Sergio González, restaurador del Museo de Antropología: “Cuando era niño restauré un hueso de mamut con resistol… Fue mi primera experiencia”
Experto en cirugías de grandes piedras del pasado, González acaba de cumplir 20 años en el gran museo de México. Su último trabajo ha sido revivir una máscara de cadera con forma de cocodrilo
Los días entre semana, el Museo Nacional de Antropología, en Ciudad de México, parece el despacho de un gigante ausente, todo tan grande, tan vacío y solemne. Haces de luz naranja caen del techo, para gusto de curadores, restauradores y antropólogos. Los turistas sienten la gravedad y transitan medio asustados, confundidos, como si los viejos dioses que ven representados en piedras antiquísimas, en las vitrinas, pudieran llamarles a cabildo en cualquier momento, con sus pantalones cortos y sus gorras y sus frentes quemadas por el sol, de la visita de días previos a las pirámides de Teotihuacán.
En medio de esa gravedad troquelada, en el silencio divino de la sala maya, aparece un hombre mediano y confiado. Viste una bata blanca con bolsas en el frente, en las que esconde las manos cuando no habla. Usa lentes de montura gruesa y una sonrisa como luz de invierno, suave, bondadosa. La cita es frente a la fachada del Templo de Placeres, una de las piezas estrella de la sala, un friso de piedra de varias toneladas, que domina uno de los extremos del espacio. El hombre, Sergio González, mira la piedra. Pregunta a los demás si ya vieron los ojos de las figuras. “Fue especial cuando encontramos los ojos”, susurra.
González (Ciudad de México, 56 años) es uno de los siete restauradores de planta del museo. Se ha especializado en rehabilitar piezas grandes, como el friso de Placeres, o el gran Tláloc de Coatlinchan, un gigantesco monolito que el Gobierno trasladó, hace 60 años, desde un cerro a decenas de kilómetros de aquí, usando camiones gigantes, provocando pavor a su paso, un dios mexica, el dios de la fertilidad y la lluvia, arrancado de una ladera llena de nopales. Fue todo un acontecimiento en la época y lo del miedo es verdad. Pero esa es otra historia.
El restaurador, que acaba de cumplir 20 años en el museo, ha cambiado de registro con el tiempo. Ya no son solo grandes piedras, también labora en piezas menores, incluso de madera, como una hermosa máscara de cadera, con forma de cocodrilo, visitable en las salas de etnografía, en la solitaria parte de arriba del centro. “Se pone en la cintura, para bailar, tiene un cascabel en la cola y articulación en todos sus segmentos. Estaba medio deshecha cuando la compramos, rota en pedacitos”, dice. Ahora luce hermosa, en su expositor. “Parece medio dragón, ¿no?”, dice el restaurador.
Arreglar es un verbo tan natural para González como respirar o dormir. Empezó a venir al museo cuando era un niño. Su abuelo, historiador aficionado, organizaba grupos y los llevaba de visita. Cada vez seleccionaba un puñado de piezas distintas y las explicaba. El futuro restaurador le acompañaba y escuchaba. Dedicarse de alguna forma a todo aquello, años más tarde, fue tan inevitable como crecer, hacerse mayor.

******

- [Qué hacer]: Reproduce tal cual el fragmento del artículo sobre el restaurador que va desde "Arreglar es un" hasta "crecer, hacerse mayor.", ambos incluidos.

- [Datos]:
******

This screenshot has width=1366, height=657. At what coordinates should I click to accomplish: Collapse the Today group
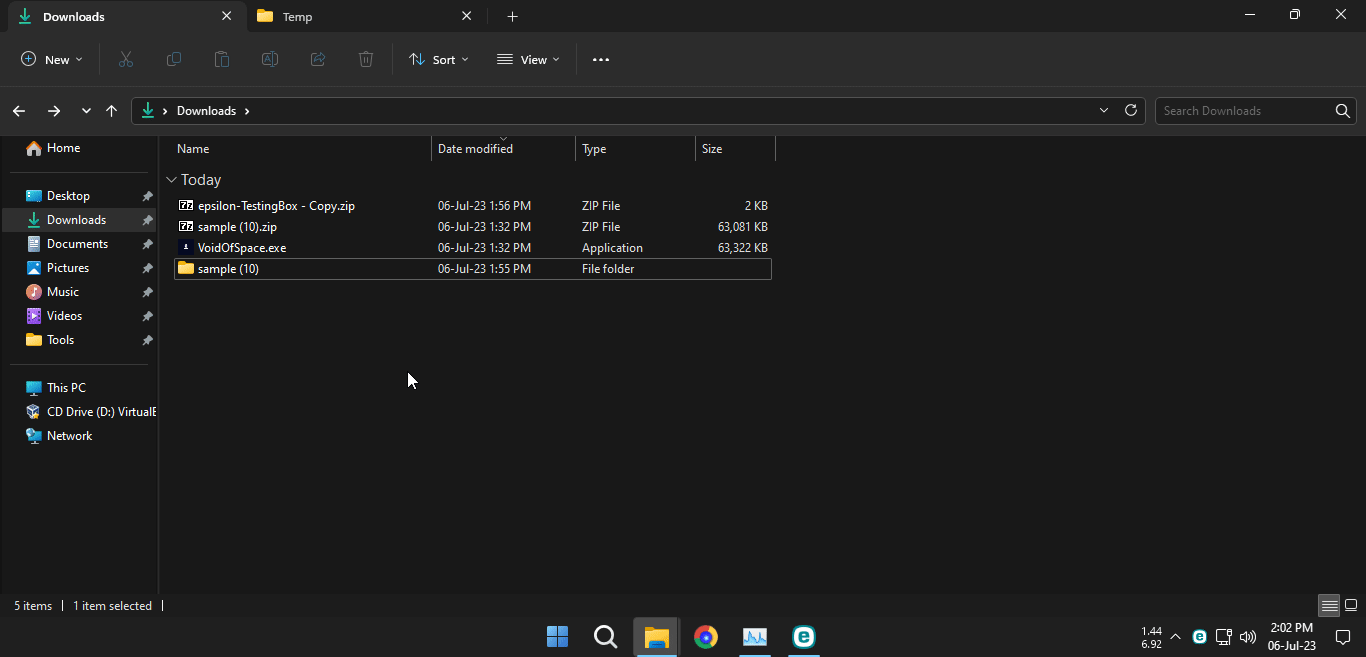[x=172, y=180]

******

- [Solución del problema]:
Arreglar es un verbo tan natural para González como respirar o dormir. Empezó a venir al museo cuando era un niño. Su abuelo, historiador aficionado, organizaba grupos y los llevaba de visita. Cada vez seleccionaba un puñado de piezas distintas y las explicaba. El futuro restaurador le acompañaba y escuchaba. Dedicarse de alguna forma a todo aquello, años más tarde, fue tan inevitable como crecer, hacerse mayor.